WHAT YOU HAVE TO DO
Swap "GUI agent" for "interface agent" wherever it occurs in the entries below, and write out all the lines again with nothing else altered.

*** DATASET ROWS

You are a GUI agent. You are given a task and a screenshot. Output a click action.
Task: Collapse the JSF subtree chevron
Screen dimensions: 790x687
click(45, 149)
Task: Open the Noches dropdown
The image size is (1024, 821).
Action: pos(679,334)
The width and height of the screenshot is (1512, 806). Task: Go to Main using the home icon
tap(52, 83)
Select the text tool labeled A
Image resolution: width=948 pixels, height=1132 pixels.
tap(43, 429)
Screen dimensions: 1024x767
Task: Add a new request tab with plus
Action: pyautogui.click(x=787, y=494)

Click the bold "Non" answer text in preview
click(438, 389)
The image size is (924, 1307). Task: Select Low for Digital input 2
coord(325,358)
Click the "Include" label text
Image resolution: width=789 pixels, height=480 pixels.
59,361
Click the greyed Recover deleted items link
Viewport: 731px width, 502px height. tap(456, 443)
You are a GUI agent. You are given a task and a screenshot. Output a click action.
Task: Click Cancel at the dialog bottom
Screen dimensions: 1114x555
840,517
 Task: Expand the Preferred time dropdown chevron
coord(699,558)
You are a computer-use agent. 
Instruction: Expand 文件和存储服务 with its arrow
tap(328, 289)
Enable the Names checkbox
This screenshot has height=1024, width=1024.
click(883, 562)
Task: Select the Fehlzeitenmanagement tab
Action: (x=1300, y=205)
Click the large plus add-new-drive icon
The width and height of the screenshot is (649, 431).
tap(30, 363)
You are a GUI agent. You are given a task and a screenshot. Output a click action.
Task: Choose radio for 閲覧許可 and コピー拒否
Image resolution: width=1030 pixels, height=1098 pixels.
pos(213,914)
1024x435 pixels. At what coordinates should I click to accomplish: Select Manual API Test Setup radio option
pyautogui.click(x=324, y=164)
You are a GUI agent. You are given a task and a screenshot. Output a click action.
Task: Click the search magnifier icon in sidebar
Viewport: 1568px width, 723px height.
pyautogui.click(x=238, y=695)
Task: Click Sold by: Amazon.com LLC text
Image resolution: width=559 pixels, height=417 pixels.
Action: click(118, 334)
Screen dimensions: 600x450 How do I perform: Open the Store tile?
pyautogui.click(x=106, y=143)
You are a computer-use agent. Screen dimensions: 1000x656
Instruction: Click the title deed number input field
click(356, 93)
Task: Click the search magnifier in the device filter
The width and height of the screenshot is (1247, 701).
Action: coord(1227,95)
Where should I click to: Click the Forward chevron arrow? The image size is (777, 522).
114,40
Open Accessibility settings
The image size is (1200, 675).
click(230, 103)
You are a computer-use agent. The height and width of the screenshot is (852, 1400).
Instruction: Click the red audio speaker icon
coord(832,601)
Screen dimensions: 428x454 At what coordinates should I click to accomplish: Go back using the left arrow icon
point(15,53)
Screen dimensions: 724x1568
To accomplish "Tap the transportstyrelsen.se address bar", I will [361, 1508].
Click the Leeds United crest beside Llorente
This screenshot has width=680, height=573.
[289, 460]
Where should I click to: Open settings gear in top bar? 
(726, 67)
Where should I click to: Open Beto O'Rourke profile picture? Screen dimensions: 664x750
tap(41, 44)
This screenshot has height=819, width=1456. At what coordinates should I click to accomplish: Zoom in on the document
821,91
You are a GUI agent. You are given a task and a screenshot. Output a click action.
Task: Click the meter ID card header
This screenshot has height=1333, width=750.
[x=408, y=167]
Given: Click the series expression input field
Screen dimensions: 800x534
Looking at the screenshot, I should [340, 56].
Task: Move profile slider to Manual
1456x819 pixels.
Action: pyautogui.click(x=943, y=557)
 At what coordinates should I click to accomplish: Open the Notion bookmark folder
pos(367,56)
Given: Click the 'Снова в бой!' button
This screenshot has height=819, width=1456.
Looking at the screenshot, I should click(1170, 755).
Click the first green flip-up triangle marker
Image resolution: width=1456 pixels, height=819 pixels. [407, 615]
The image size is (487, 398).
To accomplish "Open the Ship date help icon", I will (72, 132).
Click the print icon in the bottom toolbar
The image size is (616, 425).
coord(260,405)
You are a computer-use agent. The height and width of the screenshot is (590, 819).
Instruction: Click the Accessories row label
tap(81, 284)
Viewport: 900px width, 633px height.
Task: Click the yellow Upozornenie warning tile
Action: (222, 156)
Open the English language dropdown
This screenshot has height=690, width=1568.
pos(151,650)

******

FINAL ANSWER
You are a interface agent. You are given a task and a screenshot. Output a click action.
Task: Collapse the JSF subtree chevron
Screen dimensions: 790x687
click(45, 149)
Task: Open the Noches dropdown
The image size is (1024, 821).
Action: pos(679,334)
The width and height of the screenshot is (1512, 806). Task: Go to Main using the home icon
tap(52, 83)
Select the text tool labeled A
Image resolution: width=948 pixels, height=1132 pixels.
tap(43, 429)
Screen dimensions: 1024x767
Task: Add a new request tab with plus
Action: pyautogui.click(x=787, y=494)

Click the bold "Non" answer text in preview
click(438, 389)
The image size is (924, 1307). Task: Select Low for Digital input 2
coord(325,358)
Click the "Include" label text
Image resolution: width=789 pixels, height=480 pixels.
59,361
Click the greyed Recover deleted items link
Viewport: 731px width, 502px height. tap(456, 443)
You are a interface agent. You are given a task and a screenshot. Output a click action.
Task: Click Cancel at the dialog bottom
Screen dimensions: 1114x555
840,517
 Task: Expand the Preferred time dropdown chevron
coord(699,558)
You are a computer-use agent. 
Instruction: Expand 文件和存储服务 with its arrow
tap(328, 289)
Enable the Names checkbox
This screenshot has height=1024, width=1024.
click(883, 562)
Task: Select the Fehlzeitenmanagement tab
Action: (x=1300, y=205)
Click the large plus add-new-drive icon
The width and height of the screenshot is (649, 431).
tap(30, 363)
You are a interface agent. You are given a task and a screenshot. Output a click action.
Task: Choose radio for 閲覧許可 and コピー拒否
Image resolution: width=1030 pixels, height=1098 pixels.
pos(213,914)
1024x435 pixels. At what coordinates should I click to accomplish: Select Manual API Test Setup radio option
pyautogui.click(x=324, y=164)
You are a interface agent. You are given a task and a screenshot. Output a click action.
Task: Click the search magnifier icon in sidebar
Viewport: 1568px width, 723px height.
pyautogui.click(x=238, y=695)
Task: Click Sold by: Amazon.com LLC text
Image resolution: width=559 pixels, height=417 pixels.
Action: click(118, 334)
Screen dimensions: 600x450 How do I perform: Open the Store tile?
pyautogui.click(x=106, y=143)
You are a computer-use agent. Screen dimensions: 1000x656
Instruction: Click the title deed number input field
click(356, 93)
Task: Click the search magnifier in the device filter
The width and height of the screenshot is (1247, 701).
Action: coord(1227,95)
Where should I click to: Click the Forward chevron arrow? The image size is (777, 522).
114,40
Open Accessibility settings
The image size is (1200, 675).
click(230, 103)
You are a computer-use agent. The height and width of the screenshot is (852, 1400).
Instruction: Click the red audio speaker icon
coord(832,601)
Screen dimensions: 428x454 At what coordinates should I click to accomplish: Go back using the left arrow icon
point(15,53)
Screen dimensions: 724x1568
To accomplish "Tap the transportstyrelsen.se address bar", I will [361, 1508].
Click the Leeds United crest beside Llorente
This screenshot has width=680, height=573.
[289, 460]
Where should I click to: Open settings gear in top bar? 
(726, 67)
Where should I click to: Open Beto O'Rourke profile picture? Screen dimensions: 664x750
tap(41, 44)
This screenshot has height=819, width=1456. At what coordinates should I click to accomplish: Zoom in on the document
821,91
You are a interface agent. You are given a task and a screenshot. Output a click action.
Task: Click the meter ID card header
This screenshot has height=1333, width=750.
[x=408, y=167]
Given: Click the series expression input field
Screen dimensions: 800x534
Looking at the screenshot, I should [340, 56].
Task: Move profile slider to Manual
1456x819 pixels.
Action: pyautogui.click(x=943, y=557)
 At what coordinates should I click to accomplish: Open the Notion bookmark folder
pos(367,56)
Given: Click the 'Снова в бой!' button
This screenshot has height=819, width=1456.
Looking at the screenshot, I should click(1170, 755).
Click the first green flip-up triangle marker
Image resolution: width=1456 pixels, height=819 pixels. [407, 615]
The image size is (487, 398).
To accomplish "Open the Ship date help icon", I will (72, 132).
Click the print icon in the bottom toolbar
The image size is (616, 425).
coord(260,405)
You are a computer-use agent. The height and width of the screenshot is (590, 819).
Instruction: Click the Accessories row label
tap(81, 284)
Viewport: 900px width, 633px height.
Task: Click the yellow Upozornenie warning tile
Action: (222, 156)
Open the English language dropdown
This screenshot has height=690, width=1568.
pos(151,650)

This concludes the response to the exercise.